***** Entries shown *****
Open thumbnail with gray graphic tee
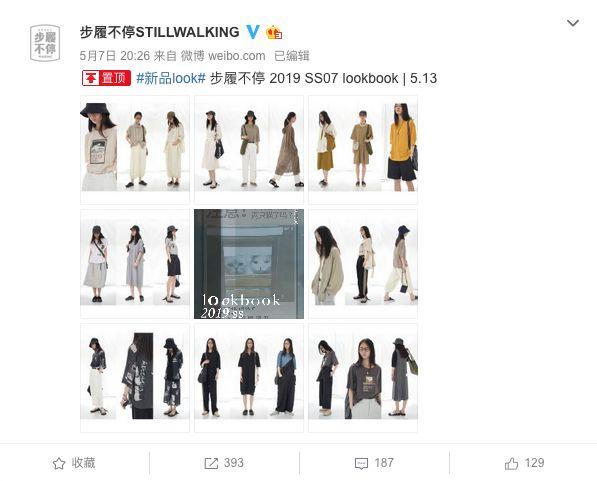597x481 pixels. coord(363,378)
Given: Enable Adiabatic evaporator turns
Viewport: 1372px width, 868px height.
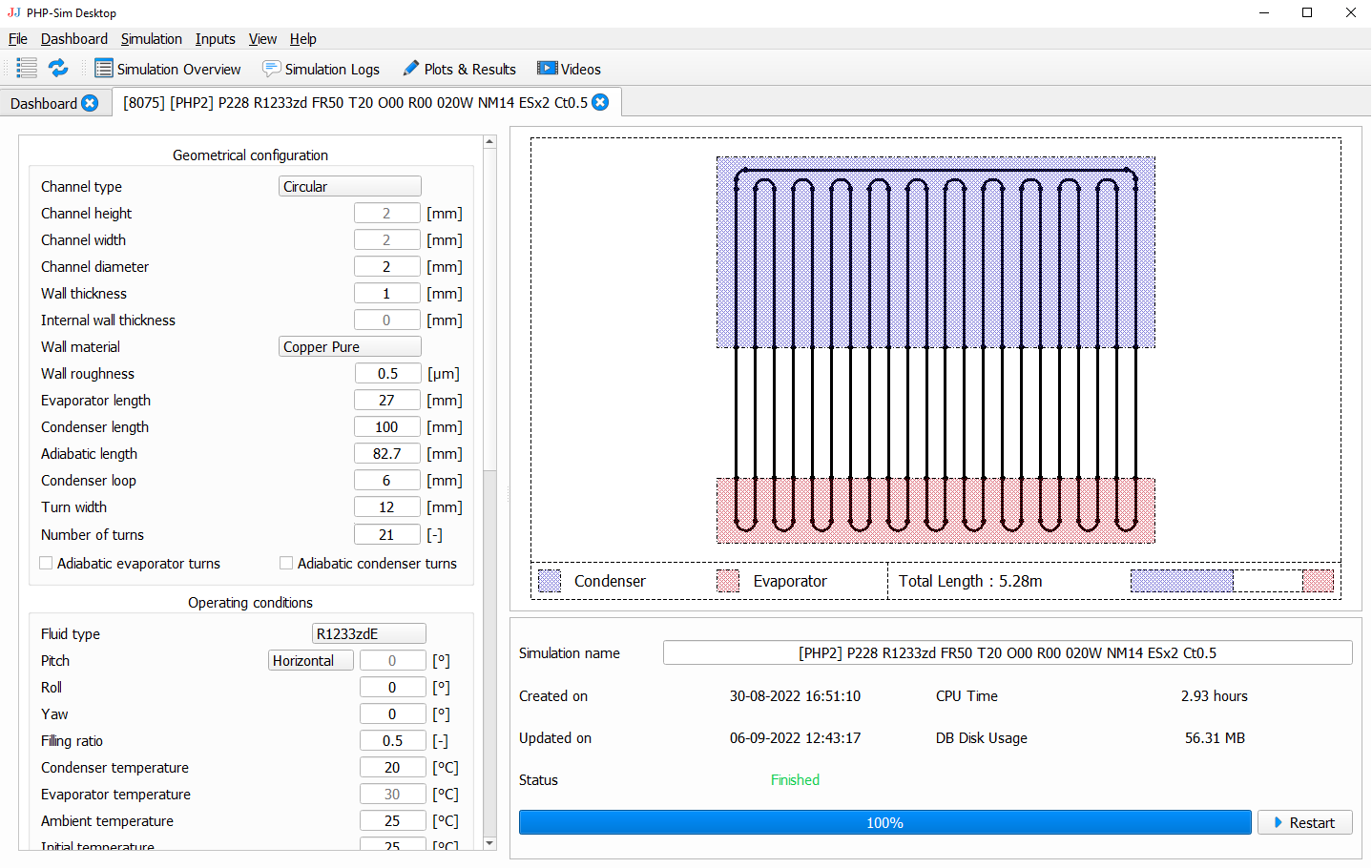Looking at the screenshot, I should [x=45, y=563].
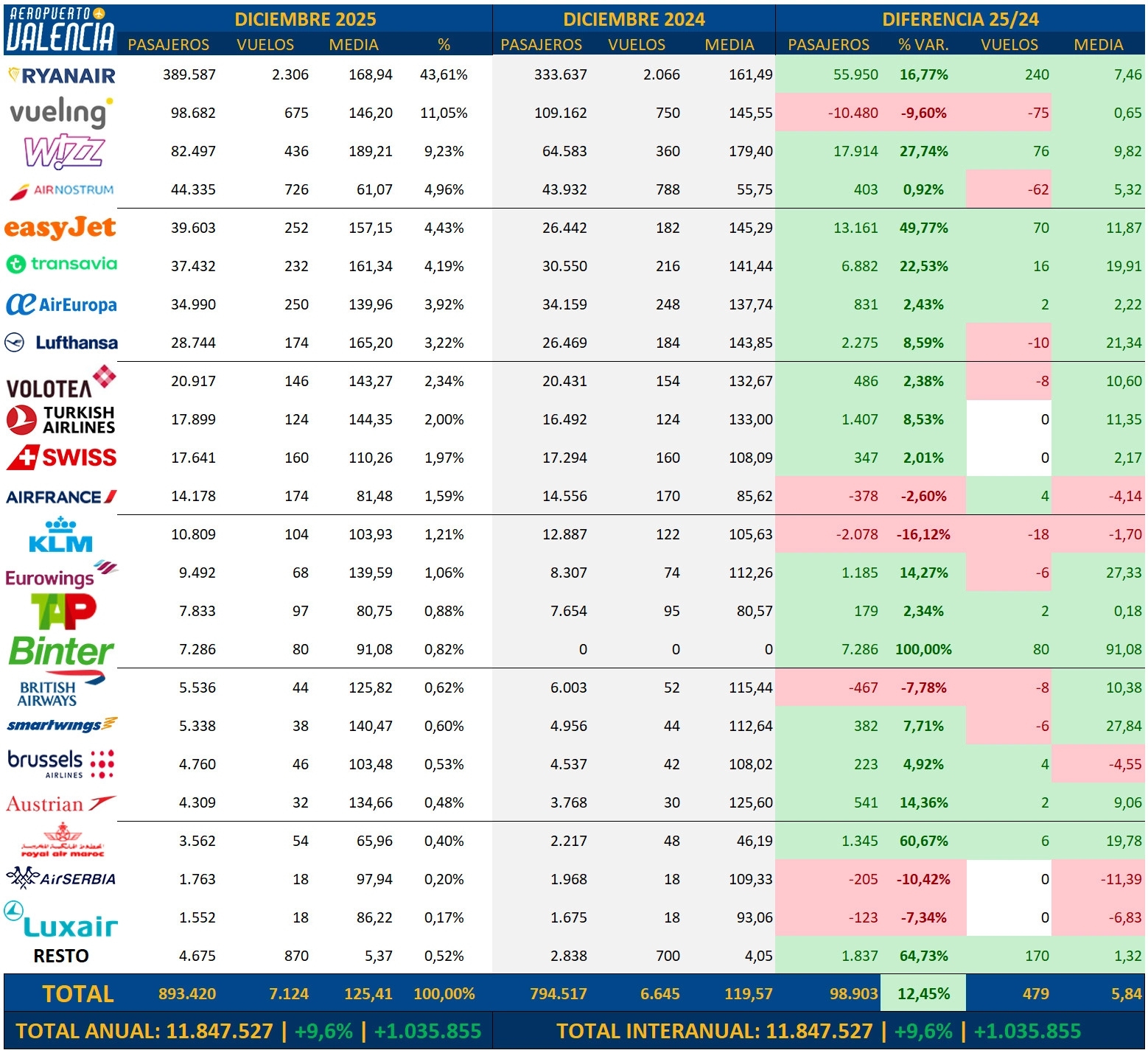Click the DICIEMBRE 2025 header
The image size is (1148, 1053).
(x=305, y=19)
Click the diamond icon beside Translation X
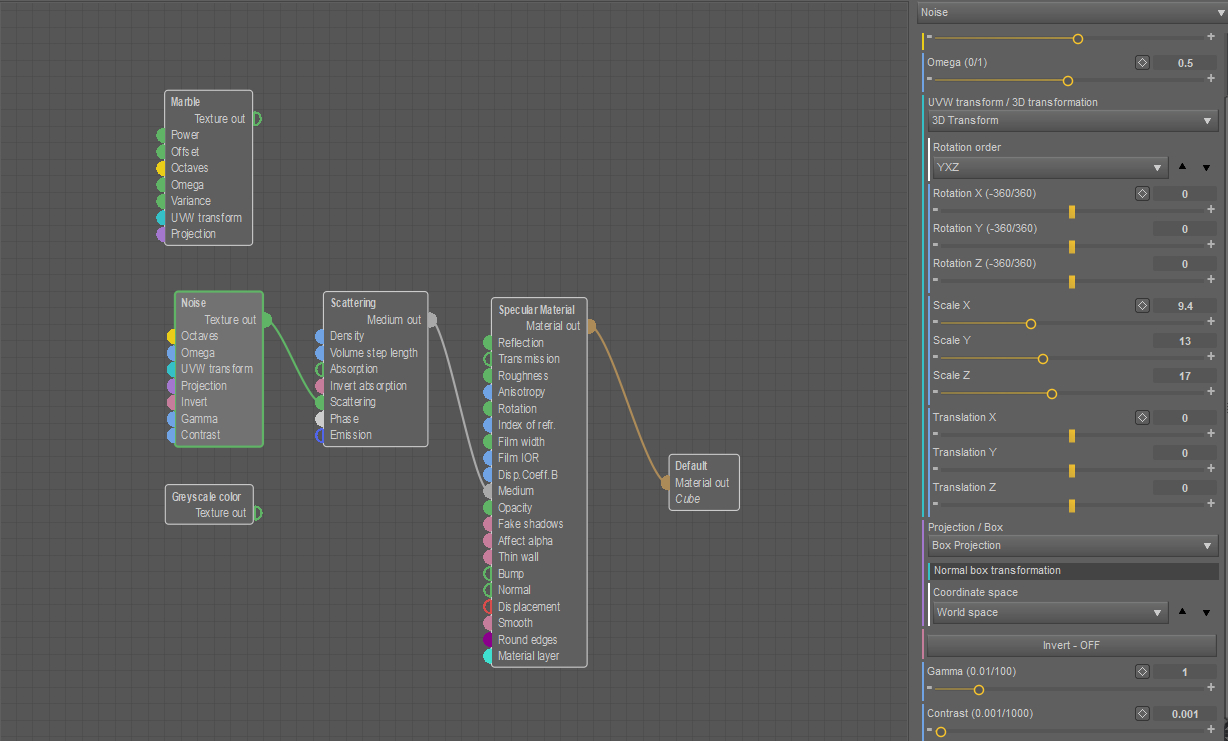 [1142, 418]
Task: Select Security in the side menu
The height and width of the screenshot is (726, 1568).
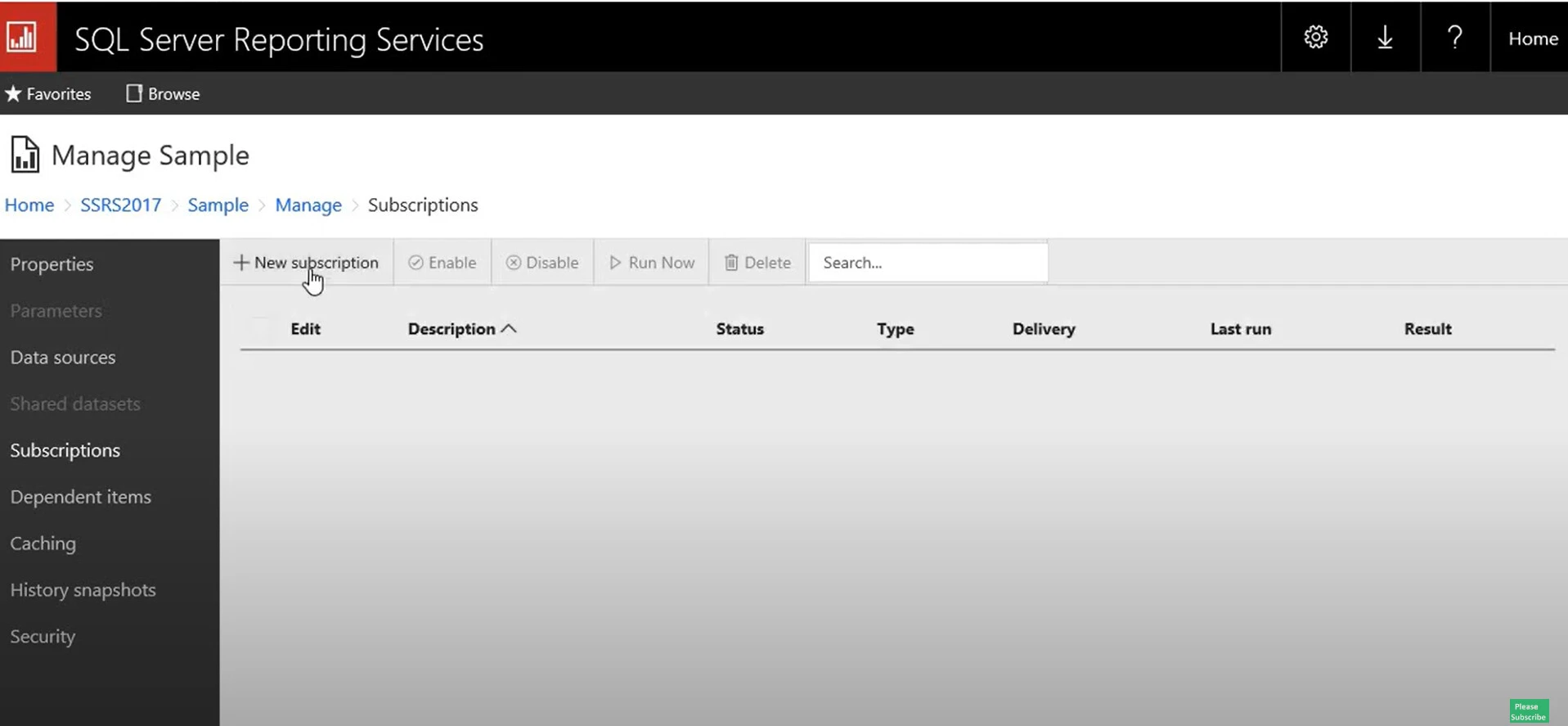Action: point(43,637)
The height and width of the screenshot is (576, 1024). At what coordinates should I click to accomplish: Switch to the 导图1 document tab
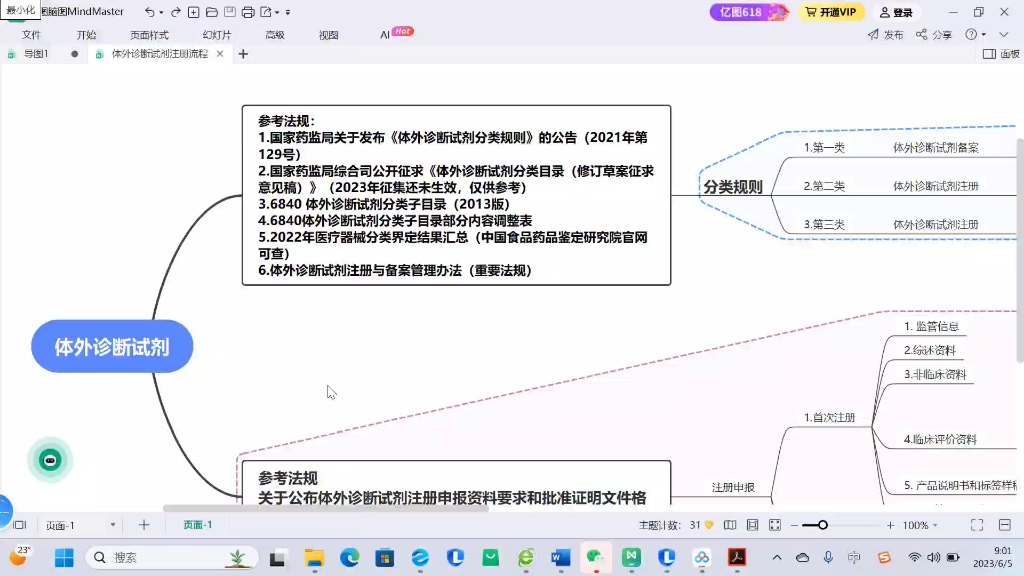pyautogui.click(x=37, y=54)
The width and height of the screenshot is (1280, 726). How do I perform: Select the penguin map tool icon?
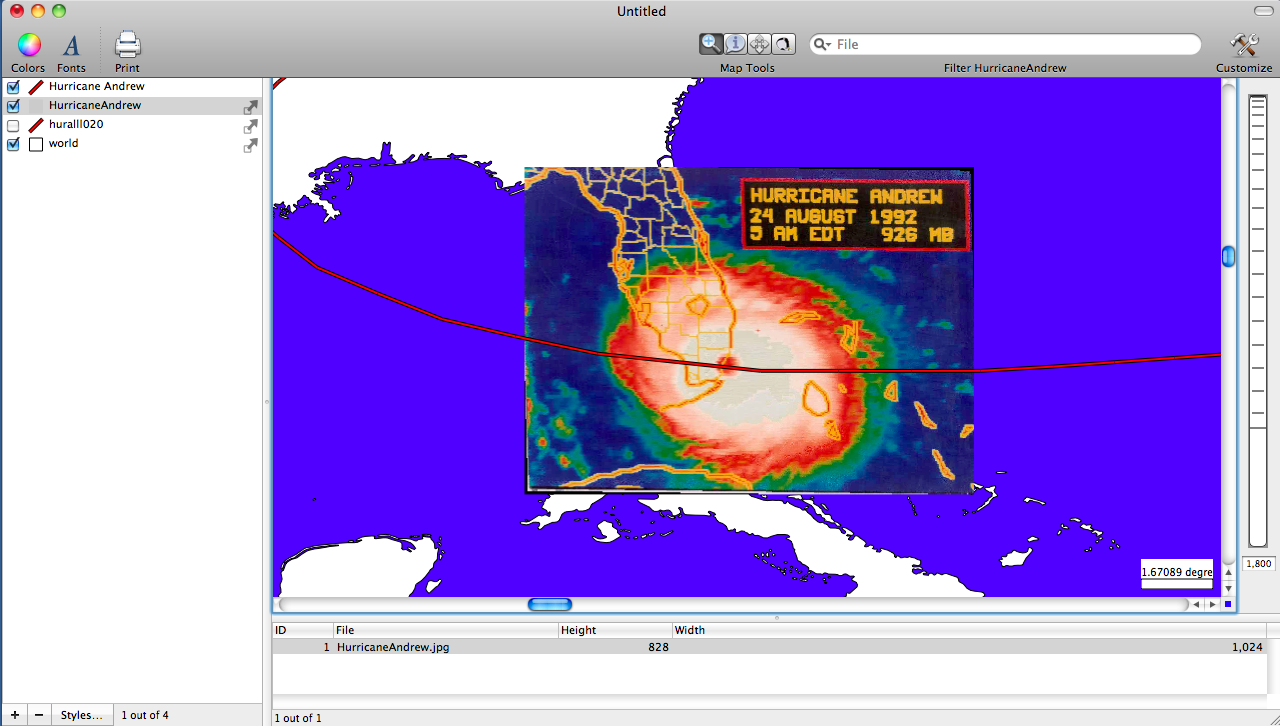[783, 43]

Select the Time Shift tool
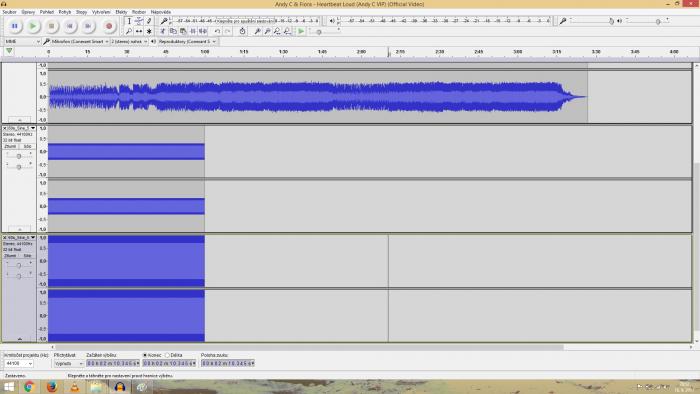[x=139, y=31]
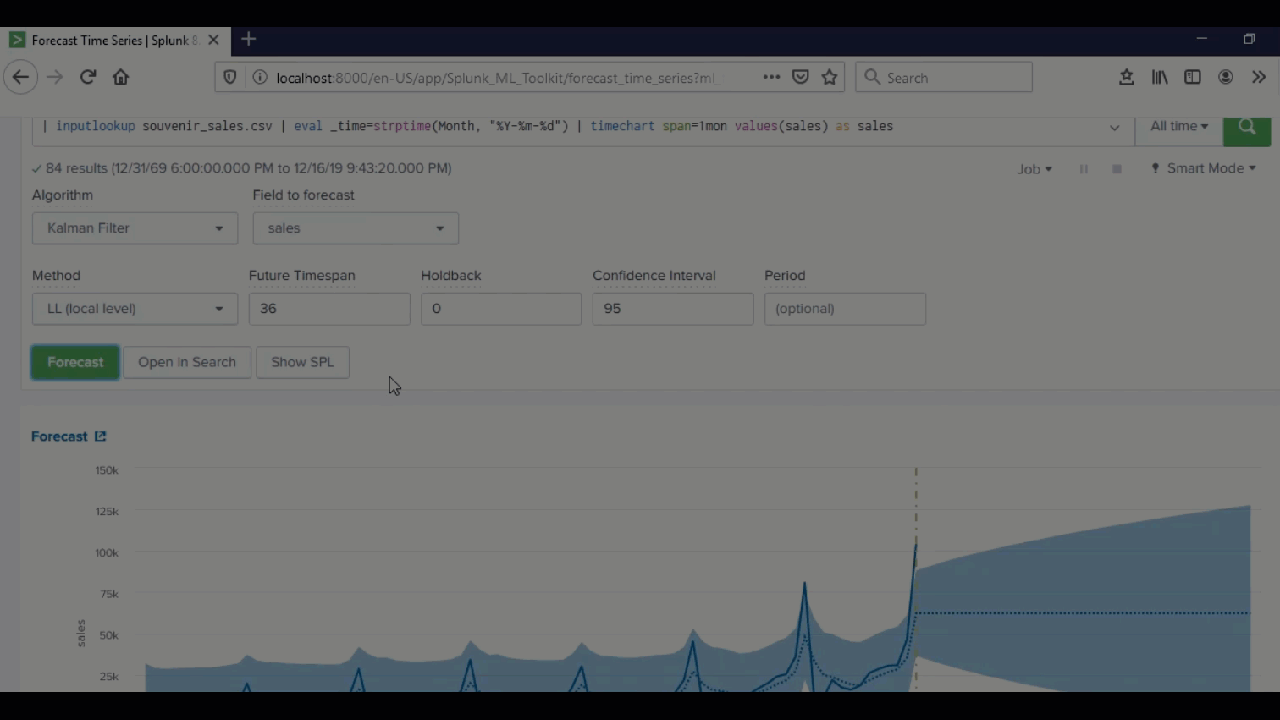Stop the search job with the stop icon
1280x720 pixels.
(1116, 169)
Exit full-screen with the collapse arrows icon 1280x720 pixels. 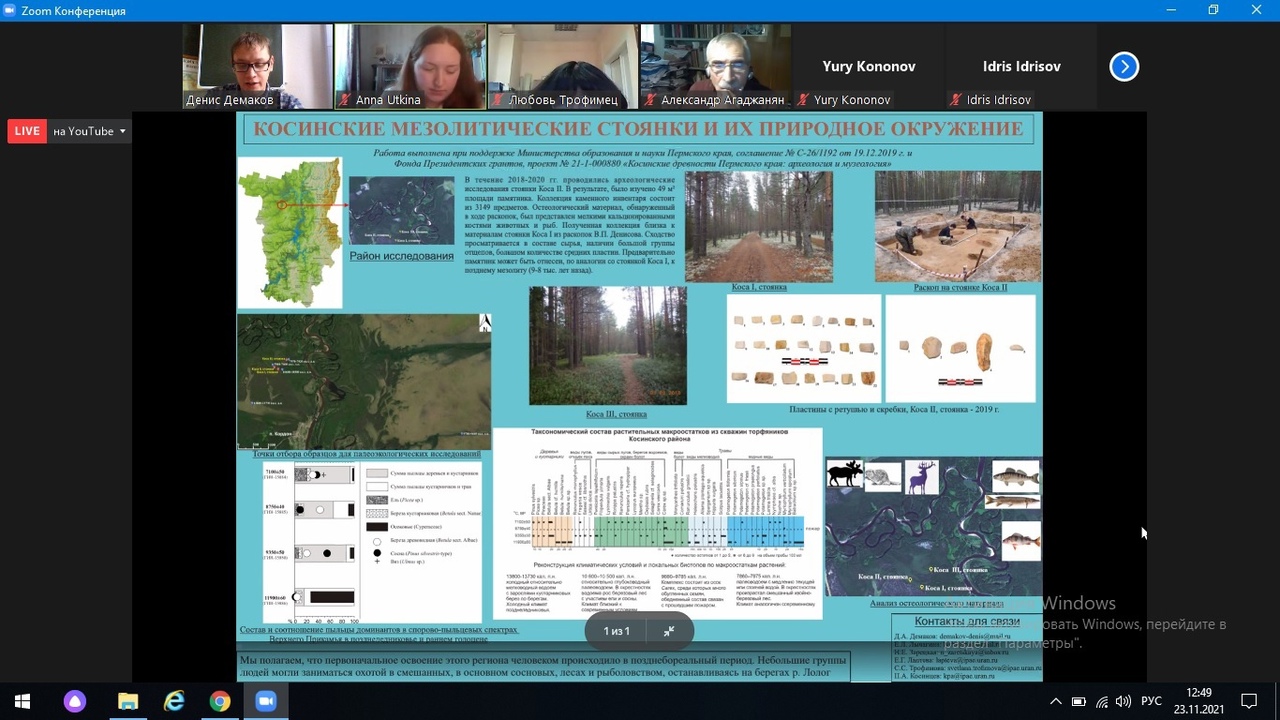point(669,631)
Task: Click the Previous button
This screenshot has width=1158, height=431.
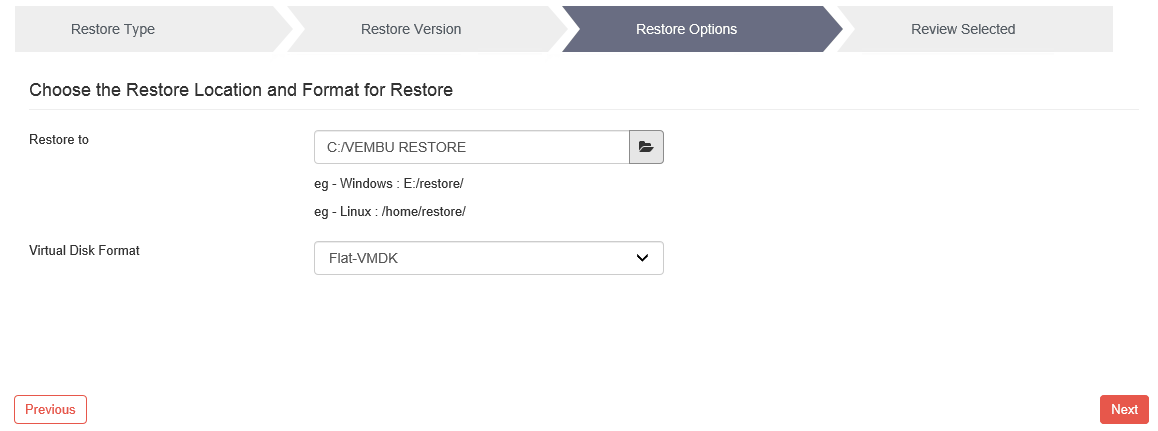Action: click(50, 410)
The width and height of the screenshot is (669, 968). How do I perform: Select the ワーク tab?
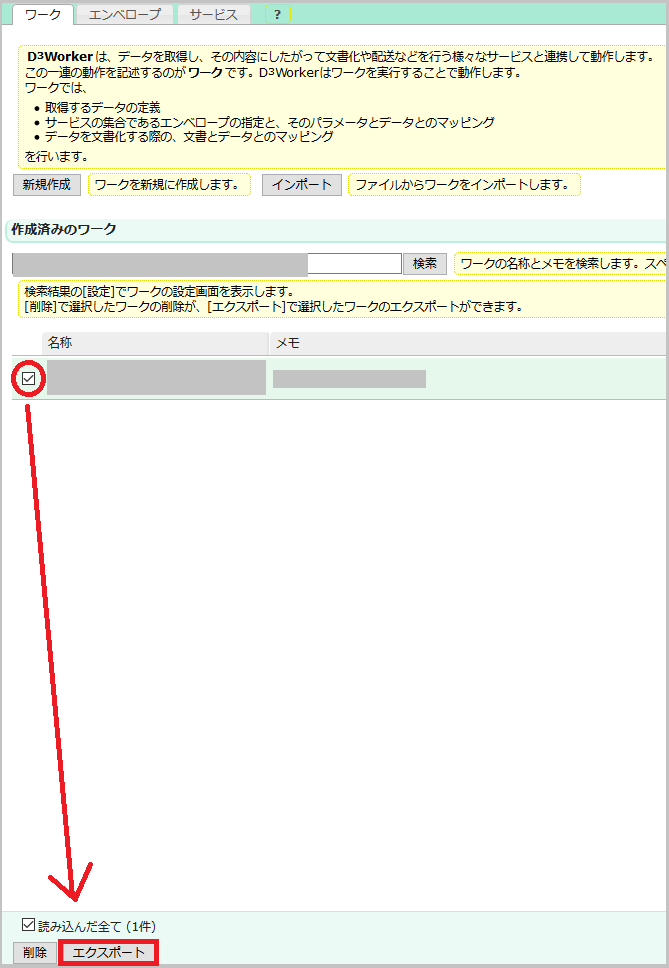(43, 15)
*****
(Problem) Repeat the records word for word from the line containing "The width and height of the screenshot is (669, 968)." through the end, including both ends. Leave out the pictures.

(Output)
The width and height of the screenshot is (669, 968). How do I perform: Select the ワーク tab?
(43, 15)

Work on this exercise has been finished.